The goal of this project is to write a software pipeline to identify the lane boundaries in a video from a front-facing camera on a car. At first the pipeline is developed on a series of individual images, and later the result is applied to a video stream.

The steps followed are:

  • Compute the camera calibration matrix and distortion coefficients given a set of chessboard images.
  • Apply a distortion correction to raw images.
  • Use color transforms and gradients to create a thresholded binary image.
  • Apply a perspective transform to rectify binary image (“birds-eye view”).
  • Detect lane pixels and fit to find the lane boundary.
  • Determine the curvature of the lane and vehicle position with respect to center.
  • Warp the detected lane boundaries back onto the original image.
  • Output visual display of the lane boundaries and numerical estimation of lane curvature and vehicle position.

The project is developed using Python and OpenCv. You can download the full code from GitHub.


Camera Calibration

I start by initializing object points and imgpoints, the arrays containing respectively the 3D points in real world space and the 2D points in image space.

# Array to store object points and image points from all the images
objpoints = [] # 3D points in real world space
imgpoints = [] # 2D points in images plane

# Prepare object points, like (0,0,0), (1,0,0),...
objp = np.zeros((nx*ny,3), np.float32)
objp[:,:2] = np.mgrid[0:nx,0:ny].T.reshape(-1,2) # x, y coordinates

Here I am assuming the chessboard is fixed on the (x, y) plane at z=0, such that the object points are the same for each calibration image.
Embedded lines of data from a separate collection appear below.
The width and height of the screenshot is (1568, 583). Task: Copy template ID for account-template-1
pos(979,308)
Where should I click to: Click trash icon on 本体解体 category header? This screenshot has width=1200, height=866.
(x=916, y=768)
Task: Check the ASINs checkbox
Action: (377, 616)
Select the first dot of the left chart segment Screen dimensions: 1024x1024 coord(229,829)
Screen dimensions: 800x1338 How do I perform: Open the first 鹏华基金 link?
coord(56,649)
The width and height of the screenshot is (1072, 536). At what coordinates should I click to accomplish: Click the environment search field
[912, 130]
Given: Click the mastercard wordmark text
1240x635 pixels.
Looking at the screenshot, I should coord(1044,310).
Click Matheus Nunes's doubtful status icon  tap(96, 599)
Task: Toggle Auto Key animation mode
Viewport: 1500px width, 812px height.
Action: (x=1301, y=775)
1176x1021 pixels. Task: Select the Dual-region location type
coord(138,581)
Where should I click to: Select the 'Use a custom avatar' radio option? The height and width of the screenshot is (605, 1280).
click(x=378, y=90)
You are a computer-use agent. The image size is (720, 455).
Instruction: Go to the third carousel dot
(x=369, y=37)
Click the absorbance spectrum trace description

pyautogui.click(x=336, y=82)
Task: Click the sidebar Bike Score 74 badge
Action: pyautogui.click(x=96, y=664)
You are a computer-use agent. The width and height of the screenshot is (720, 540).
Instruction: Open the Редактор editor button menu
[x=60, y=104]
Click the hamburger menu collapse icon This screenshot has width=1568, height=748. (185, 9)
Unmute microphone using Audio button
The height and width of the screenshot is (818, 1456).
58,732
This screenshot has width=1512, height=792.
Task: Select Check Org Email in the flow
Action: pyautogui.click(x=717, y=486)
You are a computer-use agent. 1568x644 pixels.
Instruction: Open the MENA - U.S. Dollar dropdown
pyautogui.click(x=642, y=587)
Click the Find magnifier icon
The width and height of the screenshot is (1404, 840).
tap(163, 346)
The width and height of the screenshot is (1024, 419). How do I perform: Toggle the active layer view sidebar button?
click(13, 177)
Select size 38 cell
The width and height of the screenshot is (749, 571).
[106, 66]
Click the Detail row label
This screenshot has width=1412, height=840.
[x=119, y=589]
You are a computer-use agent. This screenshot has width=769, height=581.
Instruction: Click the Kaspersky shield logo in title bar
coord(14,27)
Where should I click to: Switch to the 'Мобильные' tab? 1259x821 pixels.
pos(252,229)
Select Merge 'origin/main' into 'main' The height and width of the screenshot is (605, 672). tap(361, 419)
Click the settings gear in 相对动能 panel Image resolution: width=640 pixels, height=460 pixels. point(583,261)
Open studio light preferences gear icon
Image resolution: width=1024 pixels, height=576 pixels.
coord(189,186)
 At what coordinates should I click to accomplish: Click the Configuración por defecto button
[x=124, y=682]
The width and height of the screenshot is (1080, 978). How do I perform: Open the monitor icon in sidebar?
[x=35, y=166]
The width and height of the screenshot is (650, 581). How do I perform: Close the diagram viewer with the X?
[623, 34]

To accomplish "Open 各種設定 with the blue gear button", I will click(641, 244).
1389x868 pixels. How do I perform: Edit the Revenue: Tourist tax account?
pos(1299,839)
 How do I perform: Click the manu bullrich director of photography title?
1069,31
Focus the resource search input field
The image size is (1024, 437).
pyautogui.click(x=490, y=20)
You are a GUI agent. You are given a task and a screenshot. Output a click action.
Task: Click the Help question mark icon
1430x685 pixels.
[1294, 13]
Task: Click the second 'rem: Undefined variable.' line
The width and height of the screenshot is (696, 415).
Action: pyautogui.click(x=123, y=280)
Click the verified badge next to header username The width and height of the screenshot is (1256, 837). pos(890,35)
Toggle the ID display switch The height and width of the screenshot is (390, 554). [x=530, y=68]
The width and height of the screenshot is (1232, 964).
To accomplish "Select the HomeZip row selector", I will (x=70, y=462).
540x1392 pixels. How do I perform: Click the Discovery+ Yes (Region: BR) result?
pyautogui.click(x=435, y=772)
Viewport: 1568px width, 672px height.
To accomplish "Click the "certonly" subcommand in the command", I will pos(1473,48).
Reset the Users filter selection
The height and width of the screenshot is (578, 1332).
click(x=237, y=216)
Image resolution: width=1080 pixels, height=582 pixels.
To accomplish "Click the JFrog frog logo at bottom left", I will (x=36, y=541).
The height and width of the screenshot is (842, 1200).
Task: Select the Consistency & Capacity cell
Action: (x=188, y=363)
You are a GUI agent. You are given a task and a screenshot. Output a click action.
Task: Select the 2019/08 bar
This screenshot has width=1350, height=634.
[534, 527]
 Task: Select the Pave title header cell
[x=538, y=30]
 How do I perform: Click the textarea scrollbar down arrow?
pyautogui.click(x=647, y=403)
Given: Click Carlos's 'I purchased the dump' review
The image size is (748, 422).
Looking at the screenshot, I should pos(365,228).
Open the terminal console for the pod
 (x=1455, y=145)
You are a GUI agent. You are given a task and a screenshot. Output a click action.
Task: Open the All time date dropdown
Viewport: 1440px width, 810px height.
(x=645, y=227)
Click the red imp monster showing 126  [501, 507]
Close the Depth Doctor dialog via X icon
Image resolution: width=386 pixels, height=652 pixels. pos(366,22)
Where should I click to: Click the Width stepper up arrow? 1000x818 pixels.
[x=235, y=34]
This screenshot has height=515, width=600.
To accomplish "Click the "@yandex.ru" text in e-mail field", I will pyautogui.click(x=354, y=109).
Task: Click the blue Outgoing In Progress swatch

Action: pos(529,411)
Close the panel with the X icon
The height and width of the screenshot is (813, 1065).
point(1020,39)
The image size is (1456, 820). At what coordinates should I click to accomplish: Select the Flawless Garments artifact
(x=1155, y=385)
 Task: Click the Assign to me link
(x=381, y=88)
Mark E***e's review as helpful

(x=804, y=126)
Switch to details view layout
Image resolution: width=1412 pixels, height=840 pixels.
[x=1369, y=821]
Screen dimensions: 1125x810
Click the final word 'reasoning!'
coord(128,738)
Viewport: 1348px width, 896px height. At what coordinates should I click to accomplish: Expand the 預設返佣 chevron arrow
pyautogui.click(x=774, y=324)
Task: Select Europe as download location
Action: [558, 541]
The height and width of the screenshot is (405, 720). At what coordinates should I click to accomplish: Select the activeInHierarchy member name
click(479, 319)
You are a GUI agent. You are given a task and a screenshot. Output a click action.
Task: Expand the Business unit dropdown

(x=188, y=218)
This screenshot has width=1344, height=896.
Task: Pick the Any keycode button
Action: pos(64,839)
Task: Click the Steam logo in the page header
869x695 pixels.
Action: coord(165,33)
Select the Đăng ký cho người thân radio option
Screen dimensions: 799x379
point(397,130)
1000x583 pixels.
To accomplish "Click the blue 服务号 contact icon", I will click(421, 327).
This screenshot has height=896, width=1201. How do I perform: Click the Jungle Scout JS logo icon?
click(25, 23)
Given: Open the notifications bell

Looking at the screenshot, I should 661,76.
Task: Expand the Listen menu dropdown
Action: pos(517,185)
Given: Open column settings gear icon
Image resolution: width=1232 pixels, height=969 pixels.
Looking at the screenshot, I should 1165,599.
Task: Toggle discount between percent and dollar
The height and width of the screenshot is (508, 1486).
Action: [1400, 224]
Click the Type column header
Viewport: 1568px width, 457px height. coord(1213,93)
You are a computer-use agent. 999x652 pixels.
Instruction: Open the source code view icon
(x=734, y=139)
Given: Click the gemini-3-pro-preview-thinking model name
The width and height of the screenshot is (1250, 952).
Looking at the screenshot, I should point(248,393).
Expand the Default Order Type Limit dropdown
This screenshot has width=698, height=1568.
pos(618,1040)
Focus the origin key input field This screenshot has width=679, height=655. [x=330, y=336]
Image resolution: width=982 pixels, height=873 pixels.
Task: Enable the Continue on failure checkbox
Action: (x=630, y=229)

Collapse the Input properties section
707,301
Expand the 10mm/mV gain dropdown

Thus, objp is just a replicated array of coordinates that will be appended to objpoints every time all chessboard corners are successfully detected in a test image. At the same time, the (x, y) pixel position of each of the corners in the image plane will be appended to imgpoints.

I then used the output objpoints and imgpoints to compute the camera calibration and distortion coefficients using the cv2.calibrateCamera() function.

for fname in images:
    # Read in each image
    img = cv2.imread(fname)

    # Convert to grayscale
    gray = cv2.cvtColor(img, cv2.COLOR_BGR2GRAY)

    # Find the chessboard corners
    ret, corners = cv2.findChessboardCorners(gray, (nx, ny), None)

    # If corners are found, draw corners
    if ret == True:
        imgpoints.append(corners)
        objpoints.append(objp)

# Camera calibration, given object points, image points, and the shape of the grayscale image
ret, mtx, dist, rvecs, tvecs = cv2.calibrateCamera(objpoints, imgpoints, gray.shape[::-1], None, None)

I applied this distortion correction to the test image using the cv2.undistort() function

def distortion_correction(image, mtx, dist):
  dst = cv2.undistort(image, mtx, dist, None, mtx)
  return dst

and obtained this result:


Pipeline

As a first step, I applied the distortion correction to one of the test images:

Then, I used a combination of color and gradient thresholds to generate a binary image:

def color_gradient_transform(img, sobel_size=9, gaussian_kernel=5,
                             grad_thresh=(0, 100), mag_thresh=(0, 100), dir_thresh=(0.7, 1.3),
                             gray_thresh=(0, 100), red_thresh=(0, 100), h_thresh=(0, 100), s_thresh=(0, 100)):

    img = np.copy(img)

    # Gradient transform
    gradient_binary = gradient_transform(img, sobel_size, gaussian_kernel,
                                         grad_thresh=grad_thresh, mag_thresh=mag_thresh, dir_thresh=dir_thresh)

    # Color transform
    color_binary = color_transform(img, gaussian_kernel,
                                   gray_thresh=gray_thresh, red_thresh=red_thresh, h_thresh=h_thresh, s_thresh=s_thresh)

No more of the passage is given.